The state loves money, but the thing it loves even more is power. Keep that in mind, and it all makes sense.
Money is power.
To be clear, Brenna McGee isn't the villain here?just a city clerk kind enough to answer questions.
Orders were followed.
Because there's no difference between arresting someone for a petty offence and being a low-level bureaucrat who has to try and answer to the press for said arrest.
Christ, if you give this woman slack, next thing you'll be accepting comment threading or some such thing.
A clerk such as herself passed the infraction on to the authorities so she could be arrested. I'm sure Brenna McGee has done just such things numerous times knowing exactly what could result. She is culpable.
Brenna McGee isn't the villain here?just a city clerk kind enough to answer questions.
She's just making sure the paperwork is in order before the trains leave for the camps.
She facilitates this garbage, and gets paid to do so. Close enough for me.

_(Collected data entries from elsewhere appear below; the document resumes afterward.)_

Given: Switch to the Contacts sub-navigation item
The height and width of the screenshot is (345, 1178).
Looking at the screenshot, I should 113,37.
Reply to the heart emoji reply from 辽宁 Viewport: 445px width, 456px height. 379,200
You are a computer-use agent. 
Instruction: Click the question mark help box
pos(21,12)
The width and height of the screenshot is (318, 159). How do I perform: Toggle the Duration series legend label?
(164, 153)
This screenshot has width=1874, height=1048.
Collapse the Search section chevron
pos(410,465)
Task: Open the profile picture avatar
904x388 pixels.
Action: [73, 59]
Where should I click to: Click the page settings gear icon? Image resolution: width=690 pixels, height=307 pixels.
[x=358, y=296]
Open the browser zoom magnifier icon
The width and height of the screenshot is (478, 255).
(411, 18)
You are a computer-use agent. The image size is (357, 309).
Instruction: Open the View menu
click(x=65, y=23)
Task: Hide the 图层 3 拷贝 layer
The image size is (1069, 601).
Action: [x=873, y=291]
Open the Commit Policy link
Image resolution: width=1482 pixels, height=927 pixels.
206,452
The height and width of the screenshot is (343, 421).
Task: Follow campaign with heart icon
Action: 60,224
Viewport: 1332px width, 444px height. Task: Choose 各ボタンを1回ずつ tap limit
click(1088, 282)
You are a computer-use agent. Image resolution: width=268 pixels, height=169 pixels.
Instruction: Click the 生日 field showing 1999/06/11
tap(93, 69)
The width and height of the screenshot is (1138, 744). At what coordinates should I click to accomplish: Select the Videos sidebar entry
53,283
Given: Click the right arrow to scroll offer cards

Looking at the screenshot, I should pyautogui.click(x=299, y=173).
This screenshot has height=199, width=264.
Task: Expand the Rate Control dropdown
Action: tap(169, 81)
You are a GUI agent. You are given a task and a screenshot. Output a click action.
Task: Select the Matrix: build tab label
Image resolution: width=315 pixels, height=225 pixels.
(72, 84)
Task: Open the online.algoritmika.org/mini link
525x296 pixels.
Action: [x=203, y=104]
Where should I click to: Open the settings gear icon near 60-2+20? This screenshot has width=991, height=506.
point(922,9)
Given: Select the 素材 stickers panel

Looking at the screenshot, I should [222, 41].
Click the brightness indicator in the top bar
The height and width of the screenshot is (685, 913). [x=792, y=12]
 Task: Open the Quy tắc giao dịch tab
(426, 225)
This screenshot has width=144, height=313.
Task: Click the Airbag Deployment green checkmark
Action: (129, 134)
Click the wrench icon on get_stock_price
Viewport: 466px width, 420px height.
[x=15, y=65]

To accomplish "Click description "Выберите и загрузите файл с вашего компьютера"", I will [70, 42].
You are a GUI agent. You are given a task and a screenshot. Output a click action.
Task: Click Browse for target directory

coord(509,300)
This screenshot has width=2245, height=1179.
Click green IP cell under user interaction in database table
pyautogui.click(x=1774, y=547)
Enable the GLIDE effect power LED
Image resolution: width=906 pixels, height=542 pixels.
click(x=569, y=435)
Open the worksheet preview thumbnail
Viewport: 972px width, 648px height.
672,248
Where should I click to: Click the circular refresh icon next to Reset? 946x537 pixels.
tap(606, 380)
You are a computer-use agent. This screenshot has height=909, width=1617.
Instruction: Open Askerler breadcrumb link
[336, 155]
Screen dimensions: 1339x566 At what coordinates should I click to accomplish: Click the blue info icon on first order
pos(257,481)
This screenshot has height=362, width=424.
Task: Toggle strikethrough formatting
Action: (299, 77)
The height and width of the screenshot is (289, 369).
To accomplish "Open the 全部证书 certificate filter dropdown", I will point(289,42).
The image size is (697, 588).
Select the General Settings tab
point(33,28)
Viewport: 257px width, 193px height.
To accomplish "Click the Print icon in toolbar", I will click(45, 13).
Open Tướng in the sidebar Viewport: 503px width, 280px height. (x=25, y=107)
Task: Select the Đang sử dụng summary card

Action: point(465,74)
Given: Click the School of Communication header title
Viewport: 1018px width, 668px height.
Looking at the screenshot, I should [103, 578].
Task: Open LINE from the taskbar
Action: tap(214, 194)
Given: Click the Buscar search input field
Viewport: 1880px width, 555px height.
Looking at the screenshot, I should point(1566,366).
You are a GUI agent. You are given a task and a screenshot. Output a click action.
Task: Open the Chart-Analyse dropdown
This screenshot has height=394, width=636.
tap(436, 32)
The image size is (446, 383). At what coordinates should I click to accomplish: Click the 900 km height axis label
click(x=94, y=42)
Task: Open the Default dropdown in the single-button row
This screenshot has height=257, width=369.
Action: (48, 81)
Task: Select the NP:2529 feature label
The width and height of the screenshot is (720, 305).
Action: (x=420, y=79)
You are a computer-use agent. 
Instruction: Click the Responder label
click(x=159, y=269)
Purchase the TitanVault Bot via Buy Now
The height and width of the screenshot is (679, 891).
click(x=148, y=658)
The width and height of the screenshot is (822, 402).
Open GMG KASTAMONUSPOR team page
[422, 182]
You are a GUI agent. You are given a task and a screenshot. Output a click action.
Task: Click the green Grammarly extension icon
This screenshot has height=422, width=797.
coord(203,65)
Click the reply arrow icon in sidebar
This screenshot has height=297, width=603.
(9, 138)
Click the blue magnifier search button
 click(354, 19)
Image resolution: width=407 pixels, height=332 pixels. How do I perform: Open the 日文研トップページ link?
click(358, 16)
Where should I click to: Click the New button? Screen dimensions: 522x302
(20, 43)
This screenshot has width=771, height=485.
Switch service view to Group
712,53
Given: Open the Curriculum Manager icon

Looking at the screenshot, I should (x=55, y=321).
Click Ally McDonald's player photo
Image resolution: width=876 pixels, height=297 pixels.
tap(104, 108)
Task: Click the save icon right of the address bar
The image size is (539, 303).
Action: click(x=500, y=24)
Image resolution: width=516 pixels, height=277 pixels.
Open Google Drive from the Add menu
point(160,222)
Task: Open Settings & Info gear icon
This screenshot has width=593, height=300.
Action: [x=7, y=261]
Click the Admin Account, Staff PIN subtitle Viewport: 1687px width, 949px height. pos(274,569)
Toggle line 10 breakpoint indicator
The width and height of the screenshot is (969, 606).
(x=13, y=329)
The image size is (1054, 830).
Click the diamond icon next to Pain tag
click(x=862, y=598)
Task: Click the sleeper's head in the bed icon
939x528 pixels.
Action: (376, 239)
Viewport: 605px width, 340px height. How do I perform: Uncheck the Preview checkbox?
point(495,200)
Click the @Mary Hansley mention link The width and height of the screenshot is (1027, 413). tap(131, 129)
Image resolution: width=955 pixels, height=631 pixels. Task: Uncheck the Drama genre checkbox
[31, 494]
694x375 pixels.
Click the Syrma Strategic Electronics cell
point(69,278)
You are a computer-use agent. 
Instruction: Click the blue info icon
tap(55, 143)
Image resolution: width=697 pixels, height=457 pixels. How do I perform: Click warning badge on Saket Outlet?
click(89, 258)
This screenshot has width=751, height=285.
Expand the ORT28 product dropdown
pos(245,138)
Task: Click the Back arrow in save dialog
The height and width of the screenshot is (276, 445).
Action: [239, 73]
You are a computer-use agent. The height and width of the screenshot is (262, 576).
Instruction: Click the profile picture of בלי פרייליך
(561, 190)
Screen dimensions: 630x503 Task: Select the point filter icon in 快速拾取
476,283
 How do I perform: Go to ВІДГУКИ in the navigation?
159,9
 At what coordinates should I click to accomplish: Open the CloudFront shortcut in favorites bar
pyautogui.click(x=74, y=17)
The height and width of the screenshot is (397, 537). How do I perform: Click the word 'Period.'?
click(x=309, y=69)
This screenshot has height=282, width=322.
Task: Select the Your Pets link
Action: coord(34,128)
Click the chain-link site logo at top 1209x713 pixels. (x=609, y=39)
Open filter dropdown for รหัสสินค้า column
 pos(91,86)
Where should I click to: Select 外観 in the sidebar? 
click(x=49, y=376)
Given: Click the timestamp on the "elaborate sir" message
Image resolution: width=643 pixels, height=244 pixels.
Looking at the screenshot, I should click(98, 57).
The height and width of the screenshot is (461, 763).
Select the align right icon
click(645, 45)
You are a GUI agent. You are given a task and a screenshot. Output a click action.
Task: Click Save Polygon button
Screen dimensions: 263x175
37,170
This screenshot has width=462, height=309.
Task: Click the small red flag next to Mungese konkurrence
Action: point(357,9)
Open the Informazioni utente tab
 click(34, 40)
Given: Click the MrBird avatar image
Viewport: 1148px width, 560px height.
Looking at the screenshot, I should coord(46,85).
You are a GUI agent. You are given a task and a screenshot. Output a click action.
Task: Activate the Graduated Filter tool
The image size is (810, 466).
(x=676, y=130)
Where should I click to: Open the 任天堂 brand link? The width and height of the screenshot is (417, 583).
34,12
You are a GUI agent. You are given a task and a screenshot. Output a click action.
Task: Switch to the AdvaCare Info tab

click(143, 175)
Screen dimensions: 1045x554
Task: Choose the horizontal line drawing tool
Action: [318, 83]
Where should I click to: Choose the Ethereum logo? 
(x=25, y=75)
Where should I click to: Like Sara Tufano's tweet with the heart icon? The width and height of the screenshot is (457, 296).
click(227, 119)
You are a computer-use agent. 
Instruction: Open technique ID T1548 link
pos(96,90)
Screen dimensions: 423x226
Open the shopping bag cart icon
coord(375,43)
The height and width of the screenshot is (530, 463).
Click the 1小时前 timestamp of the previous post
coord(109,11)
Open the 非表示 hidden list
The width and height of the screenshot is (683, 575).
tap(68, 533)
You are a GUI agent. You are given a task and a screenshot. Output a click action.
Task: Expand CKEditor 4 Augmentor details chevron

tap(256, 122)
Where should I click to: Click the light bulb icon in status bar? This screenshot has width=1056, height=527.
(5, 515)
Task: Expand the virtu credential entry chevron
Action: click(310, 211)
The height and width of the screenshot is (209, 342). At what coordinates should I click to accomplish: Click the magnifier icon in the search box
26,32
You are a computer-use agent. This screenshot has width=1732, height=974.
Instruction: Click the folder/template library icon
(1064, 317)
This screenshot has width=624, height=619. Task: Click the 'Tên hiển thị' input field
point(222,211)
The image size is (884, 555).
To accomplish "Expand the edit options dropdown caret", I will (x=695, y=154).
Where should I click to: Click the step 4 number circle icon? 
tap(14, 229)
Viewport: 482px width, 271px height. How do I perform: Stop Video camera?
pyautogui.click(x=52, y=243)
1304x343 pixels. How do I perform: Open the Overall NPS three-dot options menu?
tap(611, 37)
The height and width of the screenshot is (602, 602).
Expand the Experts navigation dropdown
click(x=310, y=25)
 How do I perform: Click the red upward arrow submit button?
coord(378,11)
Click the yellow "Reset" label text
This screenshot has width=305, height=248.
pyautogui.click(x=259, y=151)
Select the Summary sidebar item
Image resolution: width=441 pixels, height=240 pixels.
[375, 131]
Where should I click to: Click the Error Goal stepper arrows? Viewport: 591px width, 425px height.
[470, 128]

Yeah, and bench warrants for failure to appear and notices to appear for tickets are just like the fucking Holocaust.
Truly, there is nothing ridiculous about this rhetoric.
Sometimes I remember why non-Libertarians think we're all wacko anarchists.
It's a valid comparison. Participation in the system is part of the system. She was just following orders, etc. This is precisely how tyranny lives and breathes - and in the end, becomes extreme. Pretending it's "different" is excusing it and giving it fertilizer to grow.
Hello anarcho-tyranny my old friend.
I'm assuming the unlicensed dog was shot, per procedure, during the arrest?
thanks to heroes in blue for keeping a known criminal off the streets. had she not been arrested, she might have failed to buy the permit for even more dogs! ok, sure, she would have licensed them, eventually, but, you know, not by the deadline. If pet dogs are not licensed by the city's deadline, the terrorists win
Do you all really want roving packs of rabies infested dogs roaming the streets and burbs of MA? What happens if a child gets bitten? It would be chaos!
It all comes down to the lawyers writing the regs/codes. If I was a bright young thing with nothing to lose I'd be creating an online resource tracking lawyers and political staffers who write the laws that bind.
Many cities are completely driven by codes penned by bored, overpaid lawyers who don't give a single shit about ethics. And some of these cities are managed by dunces who can work a factory job or plow a field but lack the depth of cognitive ability to look into the ethics of their city's law manual.
Not really. It's your local officials responding to some goody-two-shoes or busybody who shows up at a town meeting with a complaint about a loose dog or a trash can left outside or a noisy teenager. To shut them up, the officials respond with an ordinance.
Yes, but the ordinance is broadly penned by a lawyer. Find the lawyer or lawyer firm and post his or her business info on the web. It's time to start shaming those who write bad laws.
Fuck, 'law firm'.
The "people who put those rules in place" are the people who put the legislators who created them in place: the voters of Massachusetts. So if anyone there is annoyed they should be looking in the mirror for the source of their annoyance.